(Task goal) Omit the pictures and print exactly the lines of the listing below, starting at the first and ending at the line containing "Спецоперации (241, 1892)".

━━ Supplied data ━━

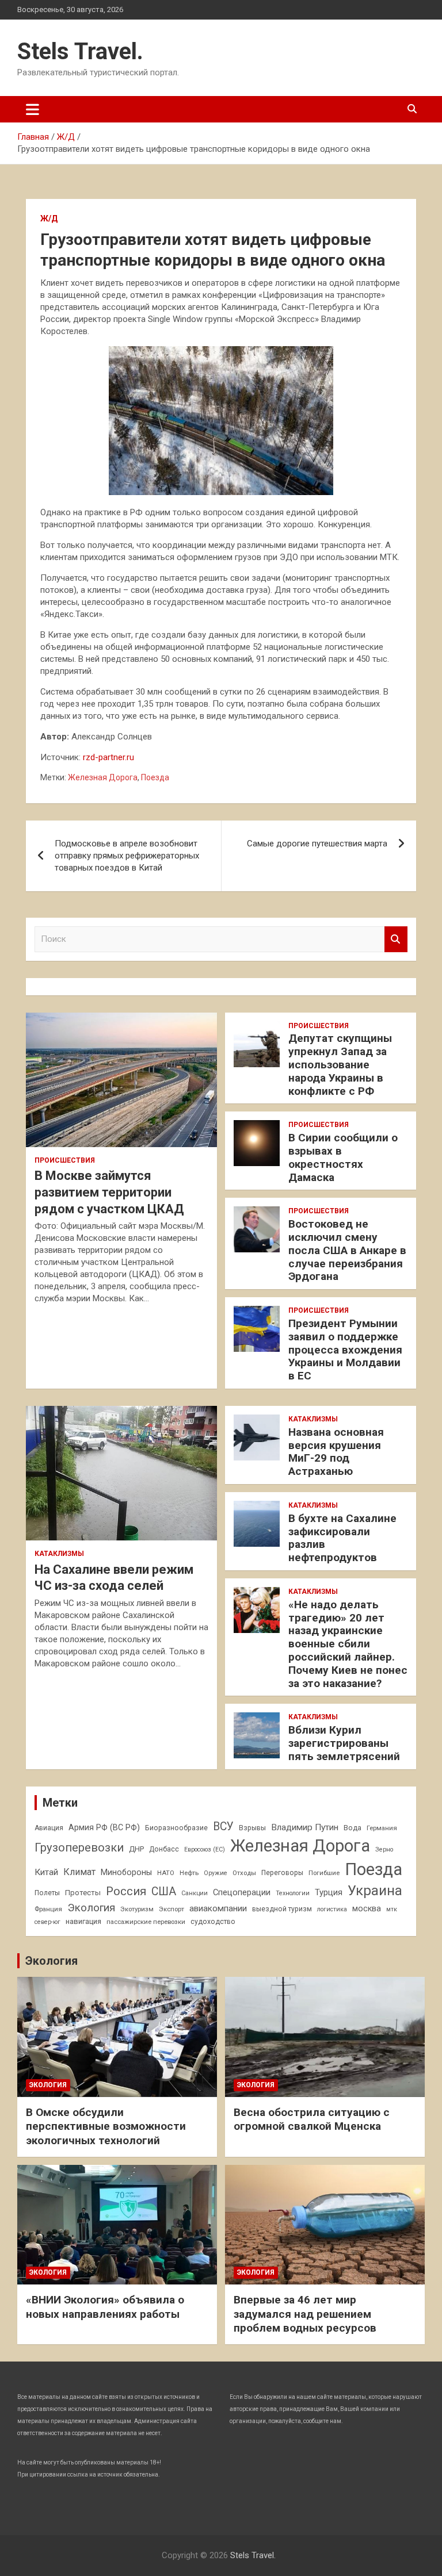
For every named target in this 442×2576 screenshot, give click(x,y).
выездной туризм (282, 1909)
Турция (328, 1892)
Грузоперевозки (79, 1847)
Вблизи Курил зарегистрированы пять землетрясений (344, 1743)
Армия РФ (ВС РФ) (104, 1827)
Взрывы (252, 1828)
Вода (352, 1828)
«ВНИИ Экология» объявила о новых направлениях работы (105, 2307)
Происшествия (65, 1160)
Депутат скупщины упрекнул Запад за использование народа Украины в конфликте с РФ (340, 1064)
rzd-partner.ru (108, 757)
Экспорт (171, 1909)
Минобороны (126, 1872)
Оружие (215, 1873)
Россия (126, 1891)
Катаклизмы (59, 1554)
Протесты (83, 1892)
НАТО (165, 1873)
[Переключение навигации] (32, 109)
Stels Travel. (80, 51)
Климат (79, 1871)
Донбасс (164, 1849)
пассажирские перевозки (145, 1922)
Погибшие (324, 1873)
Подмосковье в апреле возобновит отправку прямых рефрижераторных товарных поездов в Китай (127, 855)
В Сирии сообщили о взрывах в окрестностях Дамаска (343, 1157)
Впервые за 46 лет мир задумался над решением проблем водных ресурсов (305, 2313)
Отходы (244, 1873)
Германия (382, 1828)
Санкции (194, 1893)
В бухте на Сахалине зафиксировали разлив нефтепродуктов (342, 1538)
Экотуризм (137, 1909)
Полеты (47, 1893)
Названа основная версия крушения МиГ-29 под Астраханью (336, 1451)
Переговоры (282, 1873)
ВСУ (223, 1826)
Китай (46, 1872)
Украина (375, 1891)
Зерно (384, 1849)
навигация (83, 1921)
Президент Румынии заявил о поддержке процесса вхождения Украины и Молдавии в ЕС (345, 1349)
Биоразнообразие (176, 1828)
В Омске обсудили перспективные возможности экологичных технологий (106, 2126)
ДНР (136, 1849)
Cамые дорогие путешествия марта (317, 843)
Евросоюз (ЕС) (204, 1849)
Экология (91, 1908)
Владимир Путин (304, 1827)
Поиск (395, 939)
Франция (48, 1909)
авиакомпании (218, 1908)
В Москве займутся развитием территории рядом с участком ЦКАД (109, 1192)
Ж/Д (49, 218)
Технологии (293, 1893)
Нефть (189, 1873)
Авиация (49, 1828)
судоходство (212, 1922)
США (163, 1891)
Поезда (155, 777)
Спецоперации (241, 1892)
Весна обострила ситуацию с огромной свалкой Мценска (312, 2119)
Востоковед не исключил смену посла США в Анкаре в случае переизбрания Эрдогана (347, 1250)
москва (366, 1908)
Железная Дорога (103, 777)
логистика (332, 1909)
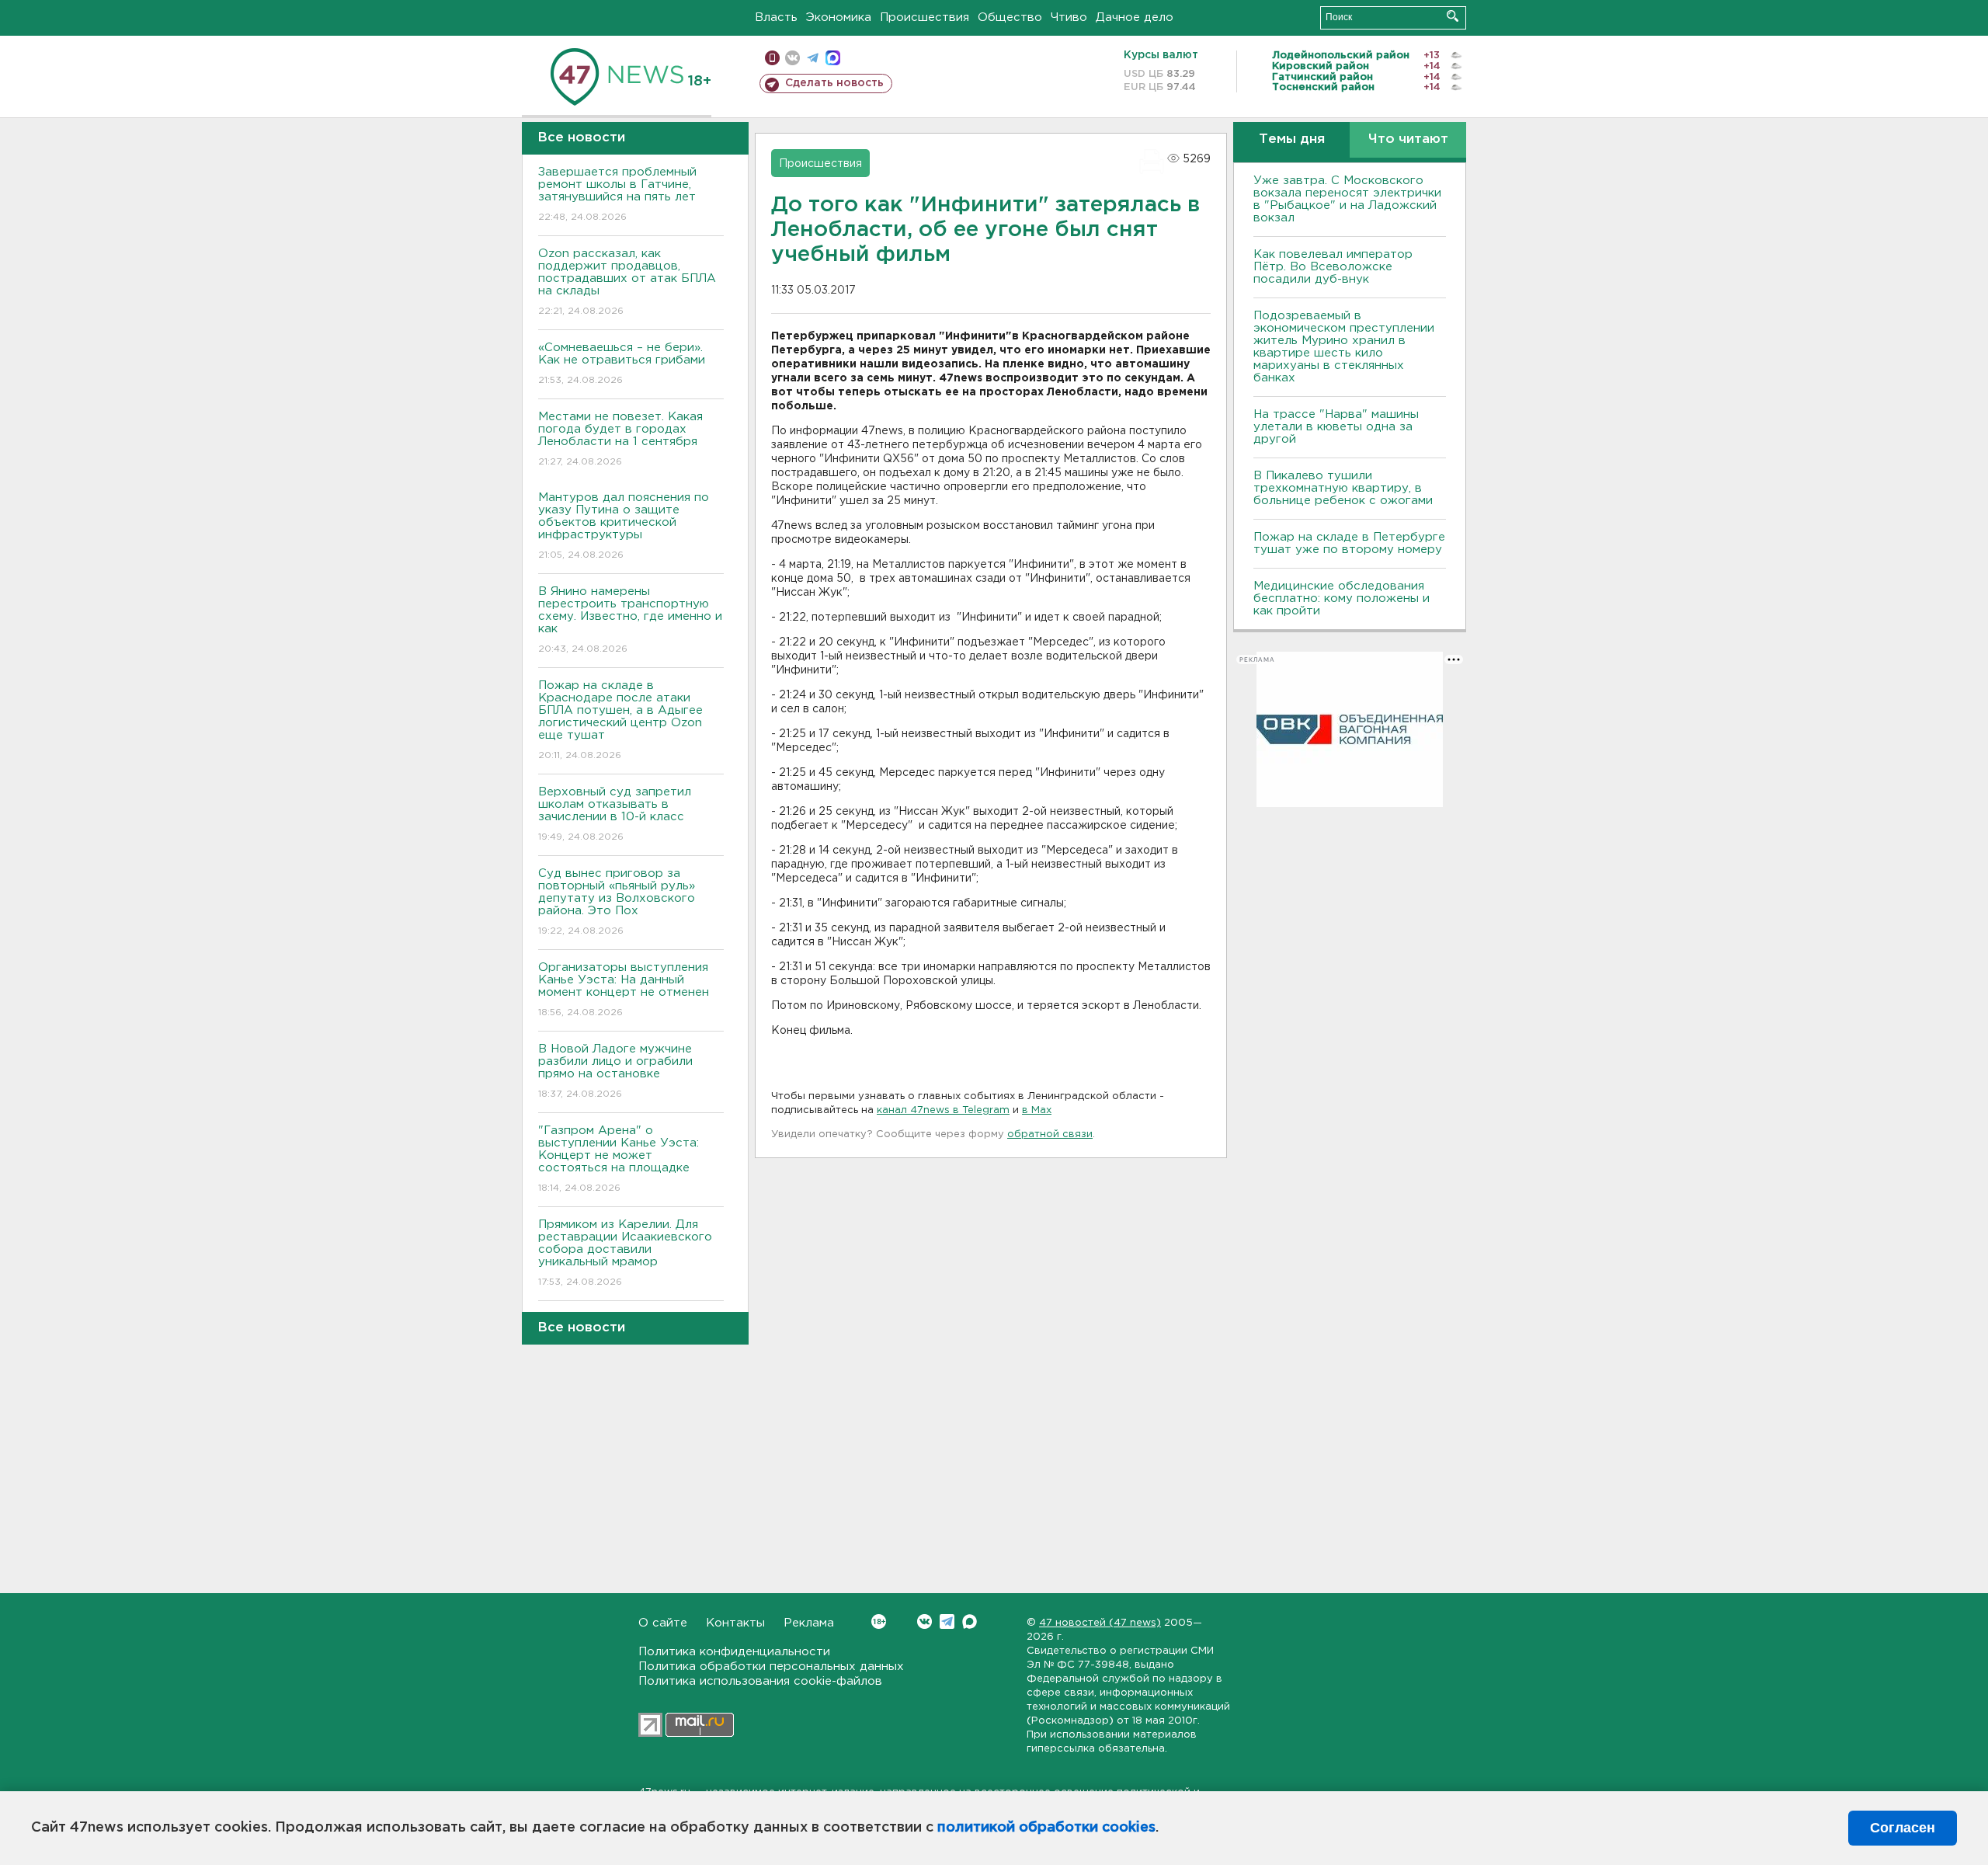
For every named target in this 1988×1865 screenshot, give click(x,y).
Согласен (1902, 1827)
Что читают (1408, 139)
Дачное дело (1134, 17)
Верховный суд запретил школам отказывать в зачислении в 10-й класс (614, 814)
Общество (1010, 17)
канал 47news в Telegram (943, 1110)
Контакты (735, 1623)
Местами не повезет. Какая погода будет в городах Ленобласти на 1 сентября (620, 439)
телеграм (812, 57)
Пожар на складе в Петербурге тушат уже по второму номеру (1349, 543)
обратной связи (1050, 1134)
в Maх (1036, 1110)
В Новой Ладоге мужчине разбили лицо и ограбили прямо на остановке (615, 1071)
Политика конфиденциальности (734, 1652)
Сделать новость (834, 83)
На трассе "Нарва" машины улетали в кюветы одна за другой (1336, 426)
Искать (1452, 16)
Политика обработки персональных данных (771, 1666)
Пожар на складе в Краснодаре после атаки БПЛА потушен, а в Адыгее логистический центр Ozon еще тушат (620, 720)
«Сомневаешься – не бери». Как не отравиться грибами (621, 363)
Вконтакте (924, 1621)
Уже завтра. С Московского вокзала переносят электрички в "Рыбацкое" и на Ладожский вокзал (1347, 199)
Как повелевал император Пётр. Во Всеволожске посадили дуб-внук (1333, 266)
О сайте (662, 1623)
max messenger (832, 57)
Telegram (947, 1621)
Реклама (809, 1623)
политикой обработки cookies (1046, 1828)
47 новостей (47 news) (1100, 1623)
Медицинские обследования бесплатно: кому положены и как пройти (1341, 598)
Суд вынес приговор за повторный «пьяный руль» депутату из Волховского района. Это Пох (616, 901)
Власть (776, 17)
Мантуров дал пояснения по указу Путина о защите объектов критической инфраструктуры (623, 525)
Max (969, 1621)
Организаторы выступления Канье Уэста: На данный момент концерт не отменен (623, 989)
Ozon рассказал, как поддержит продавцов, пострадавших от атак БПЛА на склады (627, 282)
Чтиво (1069, 17)
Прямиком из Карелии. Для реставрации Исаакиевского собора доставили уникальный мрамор (625, 1253)
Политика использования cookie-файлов (760, 1681)
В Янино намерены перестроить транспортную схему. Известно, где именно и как (630, 619)
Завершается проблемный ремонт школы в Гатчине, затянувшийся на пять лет (617, 194)
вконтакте (792, 57)
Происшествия (924, 17)
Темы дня (1292, 139)
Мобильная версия (772, 57)
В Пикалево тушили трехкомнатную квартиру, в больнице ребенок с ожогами (1343, 488)
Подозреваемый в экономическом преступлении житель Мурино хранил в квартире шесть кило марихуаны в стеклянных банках (1343, 347)
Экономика (838, 17)
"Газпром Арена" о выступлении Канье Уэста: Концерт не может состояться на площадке (618, 1159)
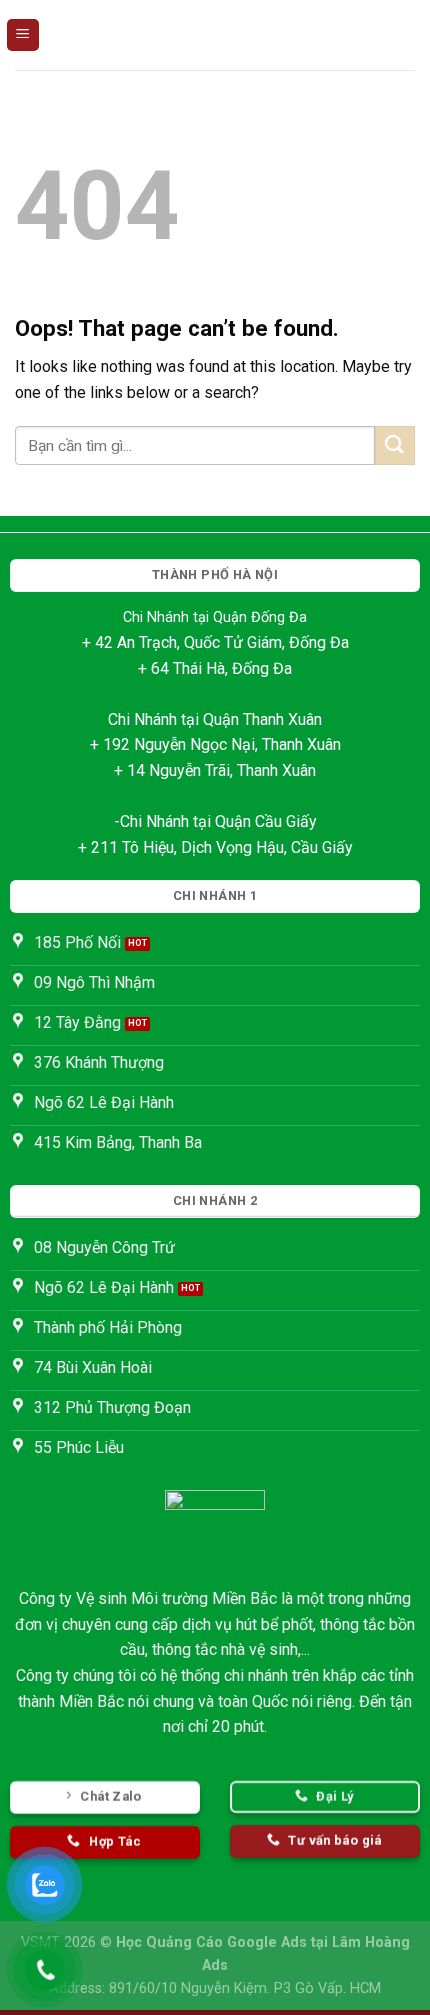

━━━

(Answer below)
For every named target in this 442×2576 screenshot, give click(x,y).
выездной туризм (282, 1909)
Турция (328, 1892)
Грузоперевозки (79, 1847)
Вблизи Курил зарегистрированы пять землетрясений (344, 1743)
Армия РФ (ВС РФ) (104, 1827)
Взрывы (252, 1828)
Вода (352, 1828)
«ВНИИ Экология» объявила о новых направлениях работы (105, 2307)
Происшествия (65, 1160)
Депутат скупщины упрекнул Запад за использование народа Украины в конфликте с РФ (340, 1064)
rzd-partner.ru (108, 757)
Экспорт (171, 1909)
Минобороны (126, 1872)
Оружие (215, 1873)
Россия (126, 1891)
Катаклизмы (59, 1554)
Протесты (83, 1892)
НАТО (165, 1873)
[Переключение навигации] (32, 109)
Stels Travel. (80, 51)
Климат (79, 1871)
Донбасс (164, 1849)
пассажирские перевозки (145, 1922)
Погибшие (324, 1873)
Подмосковье в апреле возобновит отправку прямых рефрижераторных товарных поездов в Китай (127, 855)
В Сирии сообщили о взрывах в окрестностях Дамаска (343, 1157)
Впервые за 46 лет мир задумался над решением проблем водных ресурсов (305, 2313)
Отходы (244, 1873)
Германия (382, 1828)
Санкции (194, 1893)
В бухте на Сахалине зафиксировали разлив нефтепродуктов (342, 1538)
Экотуризм (137, 1909)
Полеты (47, 1893)
Названа основная версия крушения МиГ-29 под Астраханью (336, 1451)
Переговоры (282, 1873)
ВСУ (223, 1826)
Китай (46, 1872)
Украина (375, 1891)
Зерно (384, 1849)
навигация (83, 1921)
Президент Румынии заявил о поддержке процесса вхождения Украины и Молдавии в ЕС (345, 1349)
Биоразнообразие (176, 1828)
В Омске обсудили перспективные возможности экологичных технологий (106, 2126)
ДНР (136, 1849)
Cамые дорогие путешествия марта (317, 843)
Евросоюз (ЕС) (204, 1849)
Экология (91, 1908)
Владимир Путин (304, 1827)
Поиск (395, 939)
Франция (48, 1909)
авиакомпании (218, 1908)
В Москве займутся развитием территории рядом с участком ЦКАД (109, 1192)
Ж/Д (49, 218)
Технологии (293, 1893)
Нефть (189, 1873)
Авиация (49, 1828)
судоходство (212, 1922)
США (163, 1891)
Поезда (155, 777)
Спецоперации (241, 1892)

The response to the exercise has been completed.